AIM OF THE TASK:
Only the lines running from the line with "The width and height of the screenshot is (1296, 759)." to the end of the records below belong in the answer, each copied exactly.

━━ LISTED ENTRIES

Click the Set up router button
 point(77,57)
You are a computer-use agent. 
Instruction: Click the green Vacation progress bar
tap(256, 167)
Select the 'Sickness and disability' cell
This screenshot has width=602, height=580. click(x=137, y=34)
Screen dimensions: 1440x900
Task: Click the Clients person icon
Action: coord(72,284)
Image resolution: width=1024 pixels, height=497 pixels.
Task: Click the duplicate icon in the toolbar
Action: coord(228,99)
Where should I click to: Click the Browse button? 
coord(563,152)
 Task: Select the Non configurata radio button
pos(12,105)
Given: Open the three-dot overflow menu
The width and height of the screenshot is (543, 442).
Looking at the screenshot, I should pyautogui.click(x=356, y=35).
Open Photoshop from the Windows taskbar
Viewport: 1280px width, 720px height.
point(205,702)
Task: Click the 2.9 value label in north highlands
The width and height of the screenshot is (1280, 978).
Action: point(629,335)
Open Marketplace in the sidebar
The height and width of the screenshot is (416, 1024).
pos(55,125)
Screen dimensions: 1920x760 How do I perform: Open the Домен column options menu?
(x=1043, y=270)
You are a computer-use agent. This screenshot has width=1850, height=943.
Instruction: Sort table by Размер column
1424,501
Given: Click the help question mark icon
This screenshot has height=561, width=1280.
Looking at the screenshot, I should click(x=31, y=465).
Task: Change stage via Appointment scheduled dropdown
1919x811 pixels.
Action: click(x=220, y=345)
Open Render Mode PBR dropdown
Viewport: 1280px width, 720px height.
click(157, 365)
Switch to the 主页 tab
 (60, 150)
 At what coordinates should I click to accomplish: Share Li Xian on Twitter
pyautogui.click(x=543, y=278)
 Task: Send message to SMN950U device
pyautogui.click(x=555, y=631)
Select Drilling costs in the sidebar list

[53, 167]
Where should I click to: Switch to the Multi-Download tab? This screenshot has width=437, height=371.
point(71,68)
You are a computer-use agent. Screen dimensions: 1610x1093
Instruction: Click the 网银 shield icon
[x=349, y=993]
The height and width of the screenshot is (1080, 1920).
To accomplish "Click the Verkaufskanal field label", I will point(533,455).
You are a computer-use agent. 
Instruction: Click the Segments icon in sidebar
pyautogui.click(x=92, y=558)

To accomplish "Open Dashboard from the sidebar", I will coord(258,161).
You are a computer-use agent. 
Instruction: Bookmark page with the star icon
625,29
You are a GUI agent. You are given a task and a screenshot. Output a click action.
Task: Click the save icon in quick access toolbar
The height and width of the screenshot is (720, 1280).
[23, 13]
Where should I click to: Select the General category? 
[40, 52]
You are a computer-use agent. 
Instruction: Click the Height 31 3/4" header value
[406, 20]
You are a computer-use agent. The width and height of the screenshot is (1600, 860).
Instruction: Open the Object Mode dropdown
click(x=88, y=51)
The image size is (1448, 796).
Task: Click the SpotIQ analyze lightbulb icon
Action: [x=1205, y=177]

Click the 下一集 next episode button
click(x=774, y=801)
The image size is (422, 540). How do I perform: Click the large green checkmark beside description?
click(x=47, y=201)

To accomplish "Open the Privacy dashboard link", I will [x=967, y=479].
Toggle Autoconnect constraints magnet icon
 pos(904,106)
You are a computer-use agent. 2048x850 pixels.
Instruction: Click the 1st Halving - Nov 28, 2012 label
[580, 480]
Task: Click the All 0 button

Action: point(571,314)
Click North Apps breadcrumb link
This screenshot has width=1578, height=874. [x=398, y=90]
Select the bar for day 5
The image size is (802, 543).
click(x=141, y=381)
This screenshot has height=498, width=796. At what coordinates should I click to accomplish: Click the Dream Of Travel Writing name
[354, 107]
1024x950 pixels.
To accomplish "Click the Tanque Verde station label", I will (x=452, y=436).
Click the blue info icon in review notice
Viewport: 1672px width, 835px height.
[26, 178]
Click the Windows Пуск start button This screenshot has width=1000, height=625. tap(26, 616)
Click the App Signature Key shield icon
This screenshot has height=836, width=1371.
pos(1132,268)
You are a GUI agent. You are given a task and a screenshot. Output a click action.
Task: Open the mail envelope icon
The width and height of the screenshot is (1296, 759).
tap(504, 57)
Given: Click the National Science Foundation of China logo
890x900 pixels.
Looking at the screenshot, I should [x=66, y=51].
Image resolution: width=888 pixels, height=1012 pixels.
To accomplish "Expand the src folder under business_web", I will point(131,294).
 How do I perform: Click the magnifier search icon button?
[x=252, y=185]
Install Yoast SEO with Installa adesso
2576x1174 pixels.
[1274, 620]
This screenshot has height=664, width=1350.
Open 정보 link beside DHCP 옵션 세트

━━━━

SOLUTION TO THIS TASK:
The width and height of the screenshot is (1296, 759).
tap(504, 57)
Given: Click the National Science Foundation of China logo
890x900 pixels.
Looking at the screenshot, I should [x=66, y=51].
Image resolution: width=888 pixels, height=1012 pixels.
To accomplish "Expand the src folder under business_web", I will point(131,294).
 How do I perform: Click the magnifier search icon button?
[x=252, y=185]
Install Yoast SEO with Installa adesso
2576x1174 pixels.
[1274, 620]
This screenshot has height=664, width=1350.
Open 정보 link beside DHCP 옵션 세트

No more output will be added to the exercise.